In our present study entitled "Growing number of emergency cranial CTs in patients with head injury not justified by their clinical need" (Lambert et al. 2016), we investigated whether the rapidly growing numbers of emergency head CTs in patients after head injury is supported by their clinical need by comparing trends related to patients' condition, indication to perform imaging, and diagnostic yield. We documented decreases in the number of relevant findings, but increases in clinically unjustified requests (according to the NICE 2014 criteria) and proportions of inebriated patients. Broadly speaking, more examinations are performed which, instead, potentially harm the patients, decreasing the benefit-to-risk ratio of our diagnostic test. The overuse of CT has other implications as well, including radiation exposure, organisational issues, and increased costs. Despite this, we strongly believe that current practices will be difficult to change unless clinical decision support is not only endorsed, but legally supported.

Reference
Lambert L, Foltan O, Briza J, Lambertova A, Harsa P, Banerjee R4, Danes J (2016) Growing number of emergency cranial CTs in patients with head injury not justified by their clinical need.
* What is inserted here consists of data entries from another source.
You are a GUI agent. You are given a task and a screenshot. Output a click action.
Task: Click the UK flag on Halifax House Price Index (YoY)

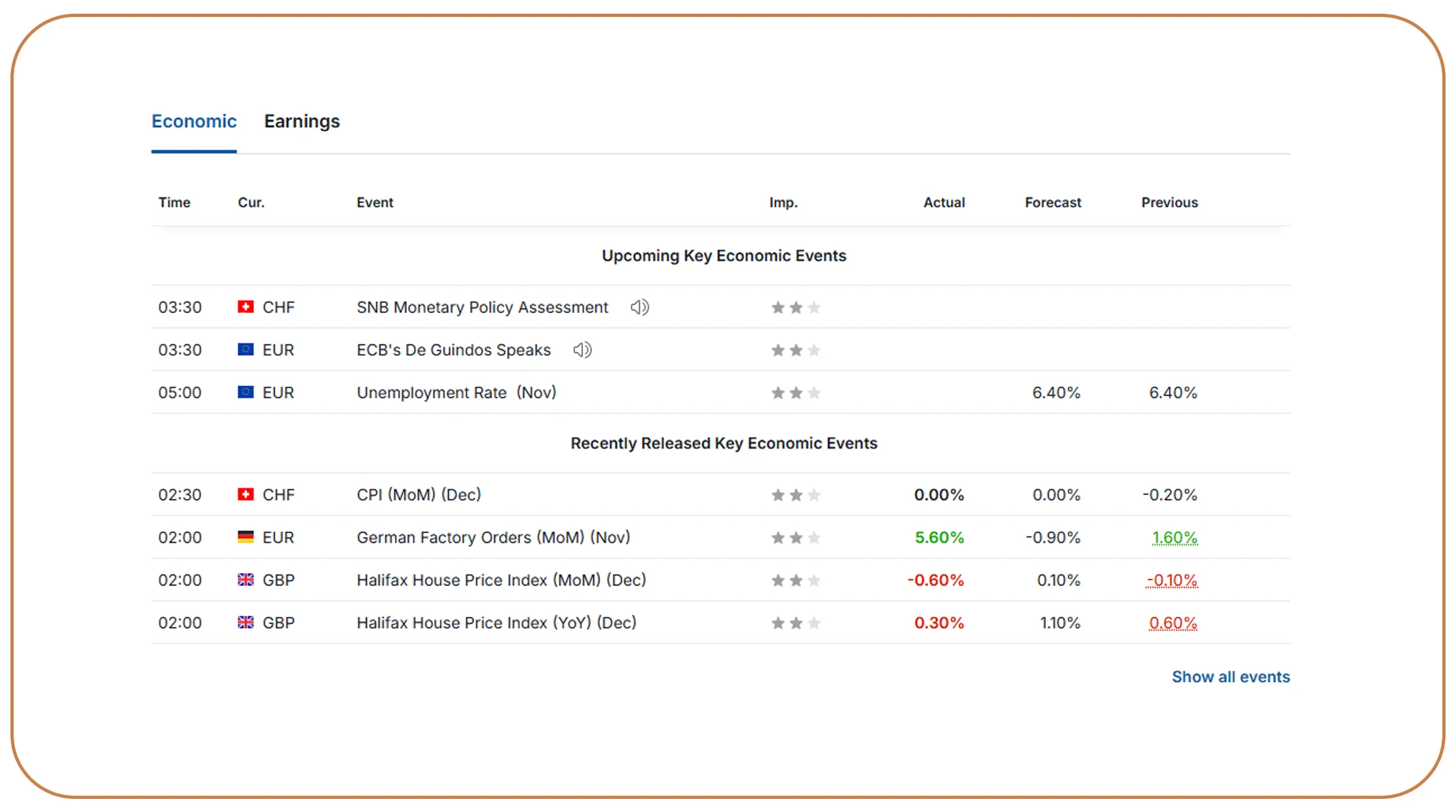[245, 623]
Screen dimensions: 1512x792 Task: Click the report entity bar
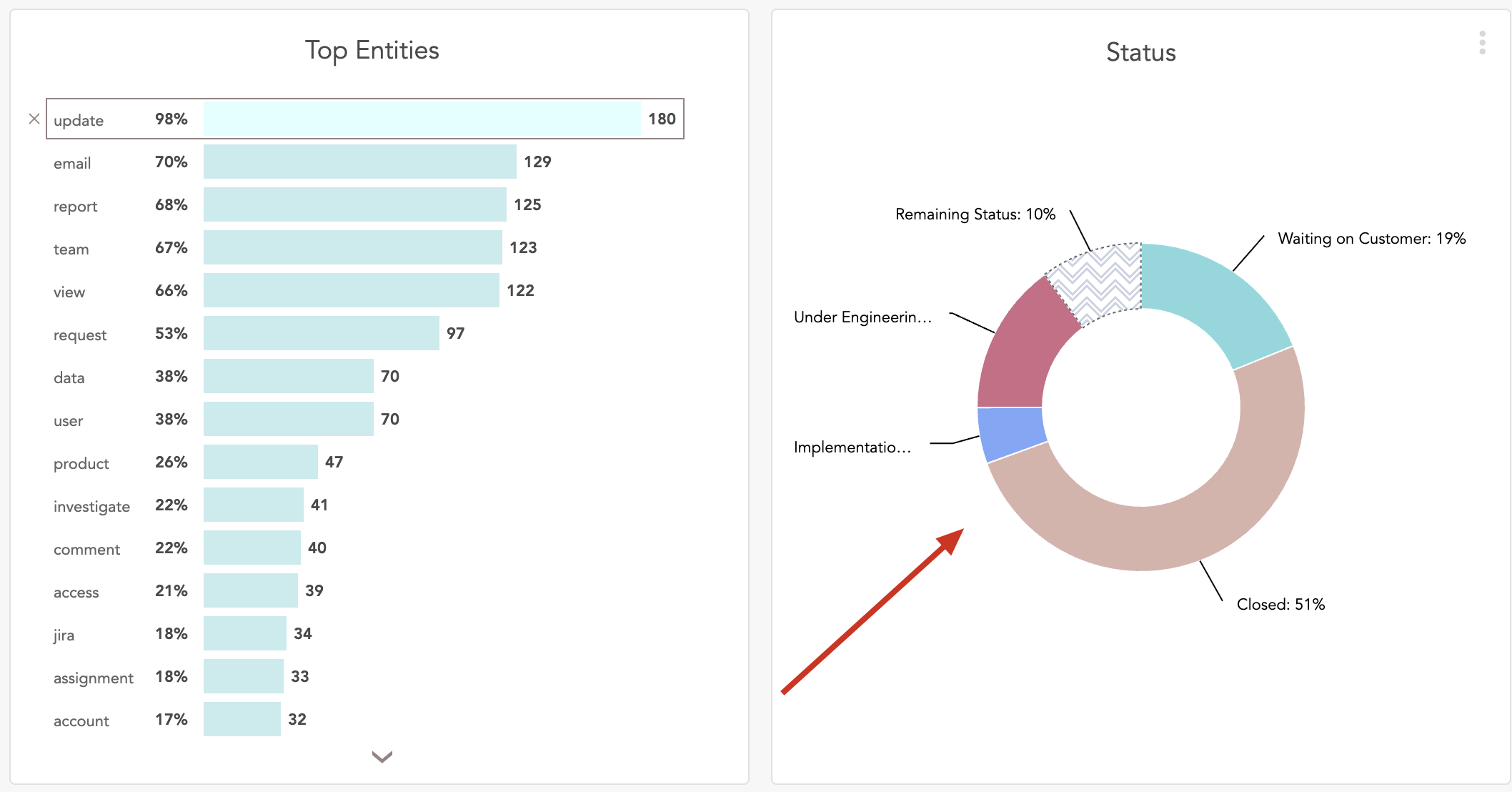(x=354, y=204)
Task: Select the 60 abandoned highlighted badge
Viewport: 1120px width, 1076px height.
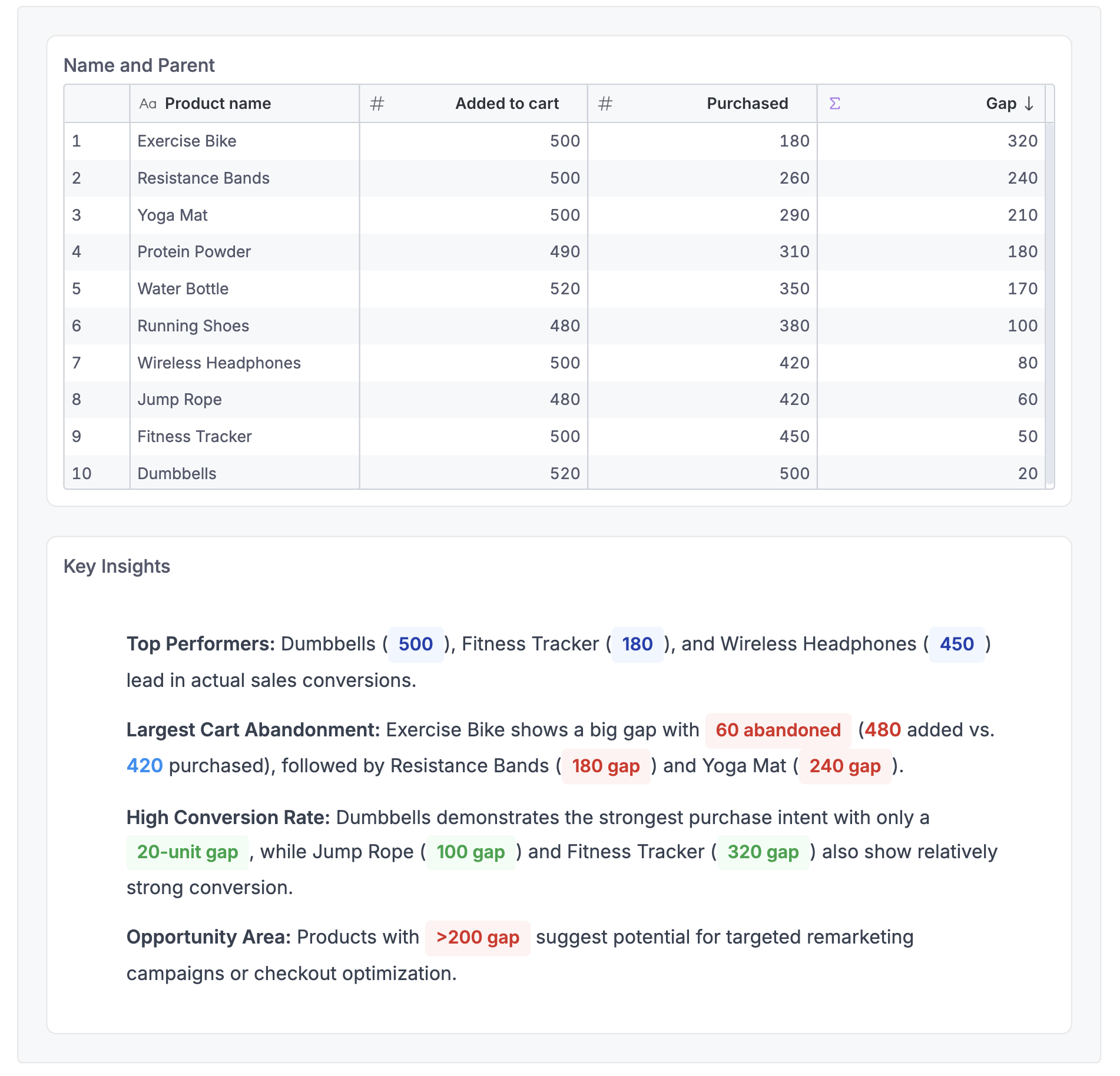Action: tap(777, 730)
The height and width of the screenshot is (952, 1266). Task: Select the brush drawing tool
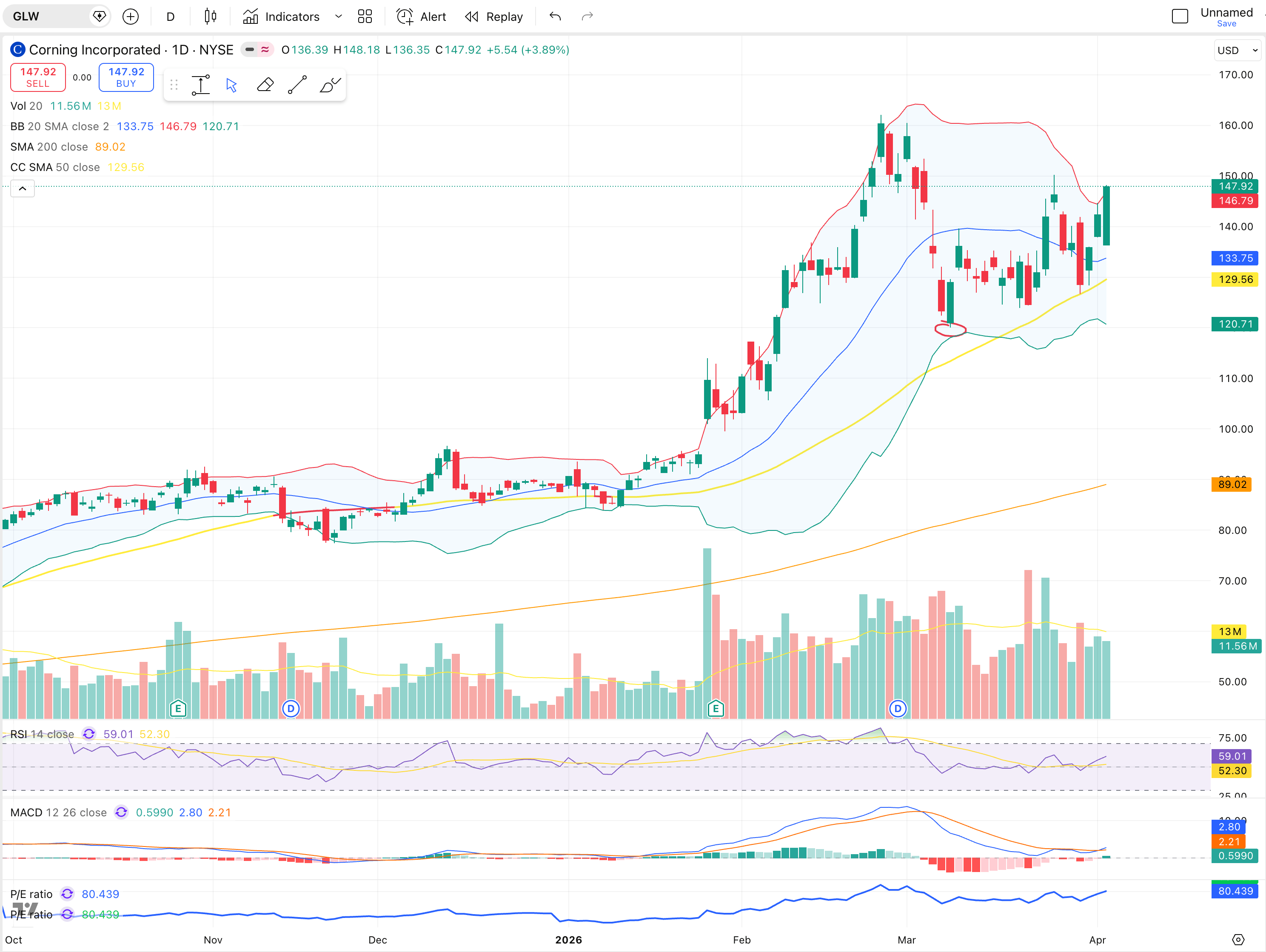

Wien Klin Wochenschr. 2016 Jun 20. [Epub ahead of print]

Zoom On Lukas Lambert


What is your top management tip?
Value your people.

What would you single out as a career highlight?
Perhaps, establishing a new CT suite and endorsing excellence in the department.

If you had not chosen this career path you would have become a…?

... project manager in IT, perhaps.

What are your personal interests outside of work?

Family, sports, friends.

Your favourite quote?

Insanity is doing the same thing, over and over again, but expecting different results.